** Exercise data **

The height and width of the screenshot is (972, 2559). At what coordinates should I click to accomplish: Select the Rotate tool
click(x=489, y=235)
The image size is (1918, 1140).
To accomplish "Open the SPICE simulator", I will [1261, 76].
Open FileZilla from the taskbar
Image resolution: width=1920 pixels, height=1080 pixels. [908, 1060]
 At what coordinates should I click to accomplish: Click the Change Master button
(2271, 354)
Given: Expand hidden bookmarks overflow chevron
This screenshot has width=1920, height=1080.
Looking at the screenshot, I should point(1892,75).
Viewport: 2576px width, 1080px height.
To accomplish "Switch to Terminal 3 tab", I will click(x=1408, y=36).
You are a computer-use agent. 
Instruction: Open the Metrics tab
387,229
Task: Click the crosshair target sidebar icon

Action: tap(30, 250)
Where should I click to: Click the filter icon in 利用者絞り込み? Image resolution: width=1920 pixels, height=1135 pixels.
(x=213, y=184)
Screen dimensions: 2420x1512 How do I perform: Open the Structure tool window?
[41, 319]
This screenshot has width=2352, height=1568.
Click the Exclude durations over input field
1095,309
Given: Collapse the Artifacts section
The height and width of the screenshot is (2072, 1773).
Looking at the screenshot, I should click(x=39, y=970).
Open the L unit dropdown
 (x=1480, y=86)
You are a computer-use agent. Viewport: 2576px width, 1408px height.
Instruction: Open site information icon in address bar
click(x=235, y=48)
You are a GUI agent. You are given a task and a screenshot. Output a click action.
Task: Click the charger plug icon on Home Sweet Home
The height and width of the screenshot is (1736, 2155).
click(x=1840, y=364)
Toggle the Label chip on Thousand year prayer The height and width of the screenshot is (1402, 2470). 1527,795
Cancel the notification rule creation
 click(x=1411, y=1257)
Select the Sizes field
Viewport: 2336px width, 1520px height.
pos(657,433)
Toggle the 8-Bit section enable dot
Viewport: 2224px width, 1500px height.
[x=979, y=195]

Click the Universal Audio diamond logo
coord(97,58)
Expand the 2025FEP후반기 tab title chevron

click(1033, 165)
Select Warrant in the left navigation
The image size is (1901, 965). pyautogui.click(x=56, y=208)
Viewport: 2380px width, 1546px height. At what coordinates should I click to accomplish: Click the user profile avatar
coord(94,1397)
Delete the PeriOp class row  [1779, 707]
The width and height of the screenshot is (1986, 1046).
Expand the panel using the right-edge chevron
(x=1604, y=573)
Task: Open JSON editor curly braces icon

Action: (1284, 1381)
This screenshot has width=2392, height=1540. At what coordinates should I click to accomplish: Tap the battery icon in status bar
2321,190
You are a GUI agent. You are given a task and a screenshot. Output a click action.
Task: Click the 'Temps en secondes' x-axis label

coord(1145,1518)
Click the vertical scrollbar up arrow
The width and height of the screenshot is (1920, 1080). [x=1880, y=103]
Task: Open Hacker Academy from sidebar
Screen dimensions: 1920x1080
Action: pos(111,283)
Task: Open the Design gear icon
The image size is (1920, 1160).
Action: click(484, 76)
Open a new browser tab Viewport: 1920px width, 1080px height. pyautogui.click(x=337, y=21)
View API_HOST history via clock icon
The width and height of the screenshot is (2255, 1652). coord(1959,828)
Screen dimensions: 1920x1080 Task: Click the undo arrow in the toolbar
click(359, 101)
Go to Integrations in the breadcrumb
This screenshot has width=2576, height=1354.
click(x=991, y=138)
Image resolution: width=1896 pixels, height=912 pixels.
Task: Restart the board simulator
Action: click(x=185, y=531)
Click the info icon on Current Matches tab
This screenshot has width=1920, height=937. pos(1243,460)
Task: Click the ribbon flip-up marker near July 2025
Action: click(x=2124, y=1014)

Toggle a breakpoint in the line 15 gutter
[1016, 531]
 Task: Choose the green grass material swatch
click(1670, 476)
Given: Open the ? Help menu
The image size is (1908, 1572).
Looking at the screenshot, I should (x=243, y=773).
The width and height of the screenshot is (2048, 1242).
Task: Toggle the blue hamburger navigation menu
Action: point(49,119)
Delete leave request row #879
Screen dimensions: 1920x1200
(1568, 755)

** What is being asked **
In the records above, the line with "Change Master button" marks the start and the line with "Given: Collapse the Artifacts section" marks the end; copy that stretch exactly, both lines included, and nothing else.

** Solution to this problem **
 At what coordinates should I click to accomplish: Click the Change Master button
(2271, 354)
Given: Expand hidden bookmarks overflow chevron
This screenshot has width=1920, height=1080.
Looking at the screenshot, I should point(1892,75).
Viewport: 2576px width, 1080px height.
To accomplish "Switch to Terminal 3 tab", I will click(x=1408, y=36).
You are a computer-use agent. 
Instruction: Open the Metrics tab
387,229
Task: Click the crosshair target sidebar icon

Action: tap(30, 250)
Where should I click to: Click the filter icon in 利用者絞り込み? Image resolution: width=1920 pixels, height=1135 pixels.
(x=213, y=184)
Screen dimensions: 2420x1512 How do I perform: Open the Structure tool window?
[41, 319]
This screenshot has width=2352, height=1568.
Click the Exclude durations over input field
1095,309
Given: Collapse the Artifacts section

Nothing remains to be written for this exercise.